The result you're quoting holds true for finite-dimensional vector spaces (there are some norm equivalences on infinite-dimensional spaces but you usually have to prove/verify them first). You're right in your first question: if two norms are equivalent then you can swap them in your working so long as you remember the constant multiplier needed. What this allows you to do is to choose the norm best suited to the analysis you're doing at any given time.

For example, you might have started with the Euclidean norm on the unit disc and then realised that you're in a space that looks pretty hyperbolic, so you might find that switching to the norm generated by the Poincaré metric ($d_P(z_1, z_2) = \tanh^{-1}\left| \frac{z_1-z_2}{1-z_1\bar{z_2}}\right|$) simplifies many of your calculations.

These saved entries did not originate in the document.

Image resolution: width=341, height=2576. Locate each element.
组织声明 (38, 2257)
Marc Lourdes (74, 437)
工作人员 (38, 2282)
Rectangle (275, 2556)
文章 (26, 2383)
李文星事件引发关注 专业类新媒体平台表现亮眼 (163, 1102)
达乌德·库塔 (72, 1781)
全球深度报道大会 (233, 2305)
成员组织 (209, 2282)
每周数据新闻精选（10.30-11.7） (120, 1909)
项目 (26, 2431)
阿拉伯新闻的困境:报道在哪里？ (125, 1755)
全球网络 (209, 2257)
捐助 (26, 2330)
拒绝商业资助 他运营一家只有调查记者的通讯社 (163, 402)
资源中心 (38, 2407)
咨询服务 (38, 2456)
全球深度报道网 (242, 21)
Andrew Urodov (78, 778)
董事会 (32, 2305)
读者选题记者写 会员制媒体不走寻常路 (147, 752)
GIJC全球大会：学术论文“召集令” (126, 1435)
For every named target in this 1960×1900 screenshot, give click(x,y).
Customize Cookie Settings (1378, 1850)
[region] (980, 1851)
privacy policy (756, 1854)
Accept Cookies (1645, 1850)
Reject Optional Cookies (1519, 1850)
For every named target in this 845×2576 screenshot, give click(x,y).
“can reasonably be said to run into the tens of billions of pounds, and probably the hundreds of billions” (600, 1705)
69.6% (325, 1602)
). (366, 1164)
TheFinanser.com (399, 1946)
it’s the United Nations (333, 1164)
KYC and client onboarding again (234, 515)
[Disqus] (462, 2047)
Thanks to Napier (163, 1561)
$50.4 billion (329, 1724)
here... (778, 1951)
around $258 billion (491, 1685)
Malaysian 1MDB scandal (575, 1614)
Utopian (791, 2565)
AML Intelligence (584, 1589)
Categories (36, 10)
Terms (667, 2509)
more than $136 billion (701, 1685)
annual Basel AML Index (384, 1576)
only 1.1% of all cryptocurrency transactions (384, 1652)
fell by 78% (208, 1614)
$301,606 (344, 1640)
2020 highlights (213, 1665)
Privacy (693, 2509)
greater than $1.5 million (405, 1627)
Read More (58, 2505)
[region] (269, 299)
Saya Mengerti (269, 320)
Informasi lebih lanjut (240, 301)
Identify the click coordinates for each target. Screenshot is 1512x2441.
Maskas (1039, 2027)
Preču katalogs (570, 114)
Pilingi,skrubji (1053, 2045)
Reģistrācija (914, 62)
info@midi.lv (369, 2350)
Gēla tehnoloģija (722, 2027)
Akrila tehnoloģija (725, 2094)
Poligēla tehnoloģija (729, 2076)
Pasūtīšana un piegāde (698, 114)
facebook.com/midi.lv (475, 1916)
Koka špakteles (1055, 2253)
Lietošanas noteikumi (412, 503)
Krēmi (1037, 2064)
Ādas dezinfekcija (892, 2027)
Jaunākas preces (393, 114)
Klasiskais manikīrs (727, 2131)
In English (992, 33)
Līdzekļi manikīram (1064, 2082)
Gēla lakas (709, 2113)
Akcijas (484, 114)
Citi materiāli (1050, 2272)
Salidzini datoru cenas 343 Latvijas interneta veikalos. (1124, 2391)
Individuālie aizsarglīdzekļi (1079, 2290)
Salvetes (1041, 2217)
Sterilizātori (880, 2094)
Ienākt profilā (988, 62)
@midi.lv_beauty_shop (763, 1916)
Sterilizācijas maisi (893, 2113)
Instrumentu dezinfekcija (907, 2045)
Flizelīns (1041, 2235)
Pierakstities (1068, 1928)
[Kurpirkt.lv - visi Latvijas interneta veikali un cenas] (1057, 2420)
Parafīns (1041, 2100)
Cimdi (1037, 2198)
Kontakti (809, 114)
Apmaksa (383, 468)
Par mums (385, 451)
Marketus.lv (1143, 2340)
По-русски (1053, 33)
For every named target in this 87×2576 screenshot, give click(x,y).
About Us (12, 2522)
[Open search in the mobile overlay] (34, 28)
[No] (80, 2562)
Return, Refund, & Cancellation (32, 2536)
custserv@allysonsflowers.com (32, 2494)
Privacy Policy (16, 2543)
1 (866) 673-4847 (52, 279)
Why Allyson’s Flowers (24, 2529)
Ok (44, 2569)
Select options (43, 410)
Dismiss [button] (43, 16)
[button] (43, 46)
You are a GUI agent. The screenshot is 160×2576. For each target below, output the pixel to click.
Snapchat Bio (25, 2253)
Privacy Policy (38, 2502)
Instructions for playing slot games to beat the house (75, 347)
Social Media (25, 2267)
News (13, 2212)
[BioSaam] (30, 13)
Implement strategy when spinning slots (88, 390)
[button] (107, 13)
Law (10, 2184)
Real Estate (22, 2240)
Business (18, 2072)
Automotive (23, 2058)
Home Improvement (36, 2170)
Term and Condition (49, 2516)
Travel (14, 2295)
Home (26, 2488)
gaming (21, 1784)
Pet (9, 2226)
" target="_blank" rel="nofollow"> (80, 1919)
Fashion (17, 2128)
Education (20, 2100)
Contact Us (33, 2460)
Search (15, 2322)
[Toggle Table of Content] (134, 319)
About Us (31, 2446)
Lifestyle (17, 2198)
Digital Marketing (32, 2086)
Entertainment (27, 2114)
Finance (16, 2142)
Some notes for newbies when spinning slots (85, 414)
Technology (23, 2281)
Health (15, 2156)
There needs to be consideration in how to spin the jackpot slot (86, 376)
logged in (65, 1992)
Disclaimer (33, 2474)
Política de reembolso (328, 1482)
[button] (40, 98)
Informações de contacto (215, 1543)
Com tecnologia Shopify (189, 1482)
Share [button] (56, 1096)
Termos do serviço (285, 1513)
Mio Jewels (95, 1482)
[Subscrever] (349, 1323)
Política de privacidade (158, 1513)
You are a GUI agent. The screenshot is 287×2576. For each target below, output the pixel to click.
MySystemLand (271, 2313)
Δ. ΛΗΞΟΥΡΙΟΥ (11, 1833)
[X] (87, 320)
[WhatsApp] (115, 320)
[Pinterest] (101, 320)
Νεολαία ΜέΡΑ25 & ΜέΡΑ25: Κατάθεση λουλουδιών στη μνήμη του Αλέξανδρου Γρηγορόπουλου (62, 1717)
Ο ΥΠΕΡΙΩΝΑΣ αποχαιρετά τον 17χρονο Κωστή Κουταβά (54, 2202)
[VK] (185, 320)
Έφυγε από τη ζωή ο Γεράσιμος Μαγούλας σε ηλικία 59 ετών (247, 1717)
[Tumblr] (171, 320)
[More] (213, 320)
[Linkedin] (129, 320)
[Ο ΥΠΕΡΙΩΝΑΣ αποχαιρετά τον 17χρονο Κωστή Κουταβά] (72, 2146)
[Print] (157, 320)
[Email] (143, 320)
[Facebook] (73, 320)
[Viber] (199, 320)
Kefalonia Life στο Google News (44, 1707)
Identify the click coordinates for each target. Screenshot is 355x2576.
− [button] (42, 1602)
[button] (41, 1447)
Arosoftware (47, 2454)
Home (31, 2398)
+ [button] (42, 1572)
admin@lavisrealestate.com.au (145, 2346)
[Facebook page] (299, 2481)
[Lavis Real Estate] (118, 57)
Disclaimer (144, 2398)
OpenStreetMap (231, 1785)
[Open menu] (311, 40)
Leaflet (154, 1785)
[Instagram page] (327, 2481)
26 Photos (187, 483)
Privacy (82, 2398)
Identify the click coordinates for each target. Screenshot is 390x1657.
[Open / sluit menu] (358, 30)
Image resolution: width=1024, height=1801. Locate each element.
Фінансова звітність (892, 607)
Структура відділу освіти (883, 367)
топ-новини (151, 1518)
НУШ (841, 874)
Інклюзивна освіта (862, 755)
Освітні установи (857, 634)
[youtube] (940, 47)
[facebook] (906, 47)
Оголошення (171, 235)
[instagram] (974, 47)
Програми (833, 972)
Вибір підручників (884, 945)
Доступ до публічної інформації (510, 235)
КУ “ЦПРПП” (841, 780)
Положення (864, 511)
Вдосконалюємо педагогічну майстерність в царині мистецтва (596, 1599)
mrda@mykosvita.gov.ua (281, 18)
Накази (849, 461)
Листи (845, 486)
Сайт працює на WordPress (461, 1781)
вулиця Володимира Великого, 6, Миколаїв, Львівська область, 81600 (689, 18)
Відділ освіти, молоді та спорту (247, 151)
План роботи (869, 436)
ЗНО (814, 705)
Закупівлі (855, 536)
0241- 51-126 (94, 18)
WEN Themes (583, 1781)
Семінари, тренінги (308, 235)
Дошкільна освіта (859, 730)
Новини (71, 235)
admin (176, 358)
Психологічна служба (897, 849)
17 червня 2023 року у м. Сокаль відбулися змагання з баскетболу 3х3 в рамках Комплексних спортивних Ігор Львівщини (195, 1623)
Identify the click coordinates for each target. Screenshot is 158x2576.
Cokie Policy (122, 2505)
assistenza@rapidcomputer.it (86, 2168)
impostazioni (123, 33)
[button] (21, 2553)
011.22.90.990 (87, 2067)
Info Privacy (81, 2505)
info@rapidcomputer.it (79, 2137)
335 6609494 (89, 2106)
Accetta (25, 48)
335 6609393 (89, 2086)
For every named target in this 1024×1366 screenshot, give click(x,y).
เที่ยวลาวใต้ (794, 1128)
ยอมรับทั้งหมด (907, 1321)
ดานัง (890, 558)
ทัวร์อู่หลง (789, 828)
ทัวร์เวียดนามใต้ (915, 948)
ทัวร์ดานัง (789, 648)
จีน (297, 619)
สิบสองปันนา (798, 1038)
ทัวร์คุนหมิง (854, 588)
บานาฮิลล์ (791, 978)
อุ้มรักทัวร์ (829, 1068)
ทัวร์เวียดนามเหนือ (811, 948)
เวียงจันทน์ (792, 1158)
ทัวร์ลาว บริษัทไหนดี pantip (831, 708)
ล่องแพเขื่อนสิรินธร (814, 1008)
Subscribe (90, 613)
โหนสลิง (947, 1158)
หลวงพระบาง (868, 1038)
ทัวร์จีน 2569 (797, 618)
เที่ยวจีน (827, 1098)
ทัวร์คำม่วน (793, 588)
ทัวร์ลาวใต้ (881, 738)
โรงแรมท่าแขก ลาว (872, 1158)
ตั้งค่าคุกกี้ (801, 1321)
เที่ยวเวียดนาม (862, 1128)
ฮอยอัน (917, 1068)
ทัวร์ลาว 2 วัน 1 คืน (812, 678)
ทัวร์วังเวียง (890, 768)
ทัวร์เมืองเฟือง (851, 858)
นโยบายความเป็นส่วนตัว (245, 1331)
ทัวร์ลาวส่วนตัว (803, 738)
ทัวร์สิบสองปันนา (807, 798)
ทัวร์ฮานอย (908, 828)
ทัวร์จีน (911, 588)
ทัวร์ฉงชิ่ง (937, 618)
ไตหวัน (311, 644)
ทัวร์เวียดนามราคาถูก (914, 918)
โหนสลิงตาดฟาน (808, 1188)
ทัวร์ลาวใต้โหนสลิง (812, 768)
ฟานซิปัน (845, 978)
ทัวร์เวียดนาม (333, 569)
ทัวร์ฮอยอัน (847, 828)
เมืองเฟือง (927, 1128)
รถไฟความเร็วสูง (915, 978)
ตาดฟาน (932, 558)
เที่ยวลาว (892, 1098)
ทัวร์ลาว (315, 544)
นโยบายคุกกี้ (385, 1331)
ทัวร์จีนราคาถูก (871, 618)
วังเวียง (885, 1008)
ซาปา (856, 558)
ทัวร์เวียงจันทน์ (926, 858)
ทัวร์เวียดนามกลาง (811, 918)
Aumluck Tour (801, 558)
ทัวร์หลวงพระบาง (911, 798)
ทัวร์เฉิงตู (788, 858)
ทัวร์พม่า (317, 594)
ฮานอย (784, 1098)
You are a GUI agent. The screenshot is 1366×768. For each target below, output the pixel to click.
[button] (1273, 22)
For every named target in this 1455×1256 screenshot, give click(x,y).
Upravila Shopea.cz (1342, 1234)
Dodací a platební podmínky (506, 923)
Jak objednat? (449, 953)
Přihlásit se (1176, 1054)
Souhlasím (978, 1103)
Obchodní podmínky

For the second question, norm-equivalence holds for finite-dimensional vector spaces essentially because the unit ball in those spaces is compact. There's an excellent discussion of it here (Understanding of the theorem that all norms are equivalent in finite dimensional vector spaces) but (very loosely speaking) in finite-dimensional spaces there's not enough room for the norms to misbehave.

And finally: you don't have to compare all norms with the euclidean ones. Choose your favourite norm and compare other norms with that. However, you'll probably find that most of the literature uses Euclidean norms because they're well understood and easily represented in the standard basis on a finite-dimensional vector space.